» Diversen » Artikelen uit WFON » 2000 » Pagina 117-121
Eerder verschenen in West-Frieslands Oud & Nieuw, 67e bundel, pagina 117-121.
Uitgave:
Historisch Genootschap "Oud West-Friesland", 2000.
Arnold Lantman / Joop Zutt
‘Ik mag het eigenlijk niet meer zeggen’, lacht Sophie Volten, ‘maar de
grote kracht van André is de maat, zijn gevoel voor verhoudingen.’ We krijgen daarvan
een goed beeld, wanneer we meegaan naar zijn atelier. Op een lange tafel is een grote hal van het
Rijksmuseum Kröller-Müller op schaal nagebouwd. In die hal is, ter gelegenheid van zijn 75e
verjaardag, zijn jubileumtentoonstelling opgesteld. Ook zal er rond deze bijzondere verjaardag een
boek verschijnen over het leven en werken van deze uitzonderlijke kunstenaar.

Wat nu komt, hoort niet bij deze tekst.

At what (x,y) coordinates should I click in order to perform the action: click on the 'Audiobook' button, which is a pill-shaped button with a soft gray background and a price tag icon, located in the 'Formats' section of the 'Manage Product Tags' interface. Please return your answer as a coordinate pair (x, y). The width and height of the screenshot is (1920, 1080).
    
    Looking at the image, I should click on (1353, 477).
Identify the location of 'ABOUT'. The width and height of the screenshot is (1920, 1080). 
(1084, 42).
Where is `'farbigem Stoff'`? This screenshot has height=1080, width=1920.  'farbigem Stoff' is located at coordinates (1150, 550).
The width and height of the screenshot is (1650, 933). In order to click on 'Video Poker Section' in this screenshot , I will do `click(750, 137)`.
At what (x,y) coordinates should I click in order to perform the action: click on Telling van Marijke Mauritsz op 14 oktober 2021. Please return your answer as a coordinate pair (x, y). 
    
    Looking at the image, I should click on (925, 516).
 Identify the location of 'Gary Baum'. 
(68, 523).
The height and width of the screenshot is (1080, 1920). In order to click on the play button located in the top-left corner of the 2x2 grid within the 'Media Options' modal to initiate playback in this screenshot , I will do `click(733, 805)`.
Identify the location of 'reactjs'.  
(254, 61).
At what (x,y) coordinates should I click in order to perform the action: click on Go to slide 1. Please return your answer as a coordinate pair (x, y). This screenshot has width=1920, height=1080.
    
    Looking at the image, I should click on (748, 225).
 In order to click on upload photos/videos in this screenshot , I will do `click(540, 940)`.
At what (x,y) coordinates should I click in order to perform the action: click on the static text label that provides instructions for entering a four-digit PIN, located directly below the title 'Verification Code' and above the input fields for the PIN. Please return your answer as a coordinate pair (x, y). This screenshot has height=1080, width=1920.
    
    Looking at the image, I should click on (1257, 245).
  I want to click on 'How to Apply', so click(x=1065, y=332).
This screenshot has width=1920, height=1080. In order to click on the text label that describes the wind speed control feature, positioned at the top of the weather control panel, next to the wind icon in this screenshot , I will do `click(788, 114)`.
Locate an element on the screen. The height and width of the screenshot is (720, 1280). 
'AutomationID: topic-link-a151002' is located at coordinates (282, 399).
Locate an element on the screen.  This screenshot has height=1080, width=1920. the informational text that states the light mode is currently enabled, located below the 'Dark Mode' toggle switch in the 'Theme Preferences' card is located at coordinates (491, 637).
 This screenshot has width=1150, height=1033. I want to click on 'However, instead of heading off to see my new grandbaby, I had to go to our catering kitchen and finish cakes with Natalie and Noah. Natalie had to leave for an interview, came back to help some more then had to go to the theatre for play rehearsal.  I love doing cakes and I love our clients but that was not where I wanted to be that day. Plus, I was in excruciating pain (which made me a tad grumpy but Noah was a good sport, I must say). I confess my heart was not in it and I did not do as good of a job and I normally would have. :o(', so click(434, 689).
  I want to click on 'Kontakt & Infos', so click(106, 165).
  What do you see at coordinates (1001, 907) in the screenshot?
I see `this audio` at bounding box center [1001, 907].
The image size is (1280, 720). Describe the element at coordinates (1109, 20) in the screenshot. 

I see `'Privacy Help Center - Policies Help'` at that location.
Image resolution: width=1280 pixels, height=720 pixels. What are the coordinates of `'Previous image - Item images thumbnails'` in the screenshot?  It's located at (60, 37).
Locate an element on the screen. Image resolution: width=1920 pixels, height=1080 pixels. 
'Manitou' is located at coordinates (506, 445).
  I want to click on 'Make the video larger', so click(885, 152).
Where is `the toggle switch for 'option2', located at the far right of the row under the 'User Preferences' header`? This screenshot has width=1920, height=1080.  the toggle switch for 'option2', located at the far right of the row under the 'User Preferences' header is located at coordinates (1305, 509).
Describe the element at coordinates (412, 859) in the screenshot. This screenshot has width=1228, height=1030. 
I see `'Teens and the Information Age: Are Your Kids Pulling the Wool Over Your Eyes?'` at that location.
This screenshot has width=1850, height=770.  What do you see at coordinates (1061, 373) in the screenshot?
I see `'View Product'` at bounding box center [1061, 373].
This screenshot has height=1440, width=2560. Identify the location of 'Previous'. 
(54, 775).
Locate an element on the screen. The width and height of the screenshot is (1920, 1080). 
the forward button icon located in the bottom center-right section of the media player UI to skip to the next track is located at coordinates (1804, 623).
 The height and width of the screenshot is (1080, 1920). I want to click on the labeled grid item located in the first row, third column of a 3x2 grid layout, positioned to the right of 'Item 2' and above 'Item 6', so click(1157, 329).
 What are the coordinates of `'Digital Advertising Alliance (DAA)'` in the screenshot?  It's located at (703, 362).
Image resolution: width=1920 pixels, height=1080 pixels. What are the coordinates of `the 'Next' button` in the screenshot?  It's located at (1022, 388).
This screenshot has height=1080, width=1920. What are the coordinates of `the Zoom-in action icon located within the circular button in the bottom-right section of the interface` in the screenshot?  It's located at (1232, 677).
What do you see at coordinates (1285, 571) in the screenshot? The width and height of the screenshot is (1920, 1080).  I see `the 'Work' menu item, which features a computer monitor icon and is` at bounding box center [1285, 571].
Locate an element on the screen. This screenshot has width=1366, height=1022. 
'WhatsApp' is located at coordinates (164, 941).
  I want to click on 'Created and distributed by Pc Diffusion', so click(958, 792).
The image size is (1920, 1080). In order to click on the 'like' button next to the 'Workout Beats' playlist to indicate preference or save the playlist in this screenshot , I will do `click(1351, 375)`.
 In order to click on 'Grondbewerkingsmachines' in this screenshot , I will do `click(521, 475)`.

Buiten de gevestigde kunstwereld zal de naam André Volten niet tot ieders verbeelding spreken.
Toch zal bijna iedereen werk van hem kennen of hebben gezien. Jaarlijks steken miljoenen mensen het
Jaarbeursplein te Utrecht over. De stalen zuil, de zitboog van basaltlava en de sculpturen van brons
welke het plein ritmeren, zijn van de hand van Volten. De ring van graniet bij de Amsterdamse Stopera
evenals de hangende stalen constructie op de nationale luchthaven Schiphol zijn ook door hem ontworpen.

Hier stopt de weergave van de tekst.